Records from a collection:
====

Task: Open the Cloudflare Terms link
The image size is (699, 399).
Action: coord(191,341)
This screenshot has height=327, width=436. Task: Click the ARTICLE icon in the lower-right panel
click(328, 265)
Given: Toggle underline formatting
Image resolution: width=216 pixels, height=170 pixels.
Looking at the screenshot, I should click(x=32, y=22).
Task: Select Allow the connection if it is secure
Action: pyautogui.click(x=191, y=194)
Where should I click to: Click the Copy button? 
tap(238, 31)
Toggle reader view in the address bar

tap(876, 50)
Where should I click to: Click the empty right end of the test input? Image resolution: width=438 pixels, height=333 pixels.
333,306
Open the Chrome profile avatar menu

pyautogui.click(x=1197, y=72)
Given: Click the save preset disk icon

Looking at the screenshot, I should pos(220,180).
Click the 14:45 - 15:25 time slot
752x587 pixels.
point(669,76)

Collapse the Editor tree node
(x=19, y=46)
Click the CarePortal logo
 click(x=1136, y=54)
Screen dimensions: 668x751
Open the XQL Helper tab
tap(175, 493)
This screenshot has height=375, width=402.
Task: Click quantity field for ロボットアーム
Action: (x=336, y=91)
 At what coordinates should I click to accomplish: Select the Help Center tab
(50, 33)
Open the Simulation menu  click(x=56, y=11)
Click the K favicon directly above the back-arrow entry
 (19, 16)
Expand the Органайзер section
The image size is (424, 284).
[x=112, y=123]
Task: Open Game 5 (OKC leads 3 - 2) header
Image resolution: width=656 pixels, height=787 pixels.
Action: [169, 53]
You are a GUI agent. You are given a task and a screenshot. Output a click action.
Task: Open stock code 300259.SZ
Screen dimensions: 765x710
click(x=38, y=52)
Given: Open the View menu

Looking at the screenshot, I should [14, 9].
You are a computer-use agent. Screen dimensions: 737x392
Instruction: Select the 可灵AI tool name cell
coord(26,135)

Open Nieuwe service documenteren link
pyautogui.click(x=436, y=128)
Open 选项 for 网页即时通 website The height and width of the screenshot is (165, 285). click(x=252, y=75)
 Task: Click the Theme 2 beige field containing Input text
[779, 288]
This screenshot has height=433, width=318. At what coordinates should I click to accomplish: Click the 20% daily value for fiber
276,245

====

Produce a verbatim copy of each record above.

Result of this exercise
Task: Open the Cloudflare Terms link
The image size is (699, 399).
Action: coord(191,341)
This screenshot has height=327, width=436. Task: Click the ARTICLE icon in the lower-right panel
click(328, 265)
Given: Toggle underline formatting
Image resolution: width=216 pixels, height=170 pixels.
Looking at the screenshot, I should click(x=32, y=22).
Task: Select Allow the connection if it is secure
Action: pyautogui.click(x=191, y=194)
Where should I click to: Click the Copy button? 
tap(238, 31)
Toggle reader view in the address bar

tap(876, 50)
Where should I click to: Click the empty right end of the test input? Image resolution: width=438 pixels, height=333 pixels.
333,306
Open the Chrome profile avatar menu

pyautogui.click(x=1197, y=72)
Given: Click the save preset disk icon

Looking at the screenshot, I should pos(220,180).
Click the 14:45 - 15:25 time slot
752x587 pixels.
point(669,76)

Collapse the Editor tree node
(x=19, y=46)
Click the CarePortal logo
 click(x=1136, y=54)
Screen dimensions: 668x751
Open the XQL Helper tab
tap(175, 493)
This screenshot has height=375, width=402.
Task: Click quantity field for ロボットアーム
Action: (x=336, y=91)
 At what coordinates should I click to accomplish: Select the Help Center tab
(50, 33)
Open the Simulation menu  click(x=56, y=11)
Click the K favicon directly above the back-arrow entry
 (19, 16)
Expand the Органайзер section
The image size is (424, 284).
[x=112, y=123]
Task: Open Game 5 (OKC leads 3 - 2) header
Image resolution: width=656 pixels, height=787 pixels.
Action: [169, 53]
You are a GUI agent. You are given a task and a screenshot. Output a click action.
Task: Open stock code 300259.SZ
Screen dimensions: 765x710
click(x=38, y=52)
Given: Open the View menu

Looking at the screenshot, I should [14, 9].
You are a computer-use agent. Screen dimensions: 737x392
Instruction: Select the 可灵AI tool name cell
coord(26,135)

Open Nieuwe service documenteren link
pyautogui.click(x=436, y=128)
Open 选项 for 网页即时通 website The height and width of the screenshot is (165, 285). click(x=252, y=75)
 Task: Click the Theme 2 beige field containing Input text
[779, 288]
This screenshot has height=433, width=318. At what coordinates should I click to accomplish: Click the 20% daily value for fiber
276,245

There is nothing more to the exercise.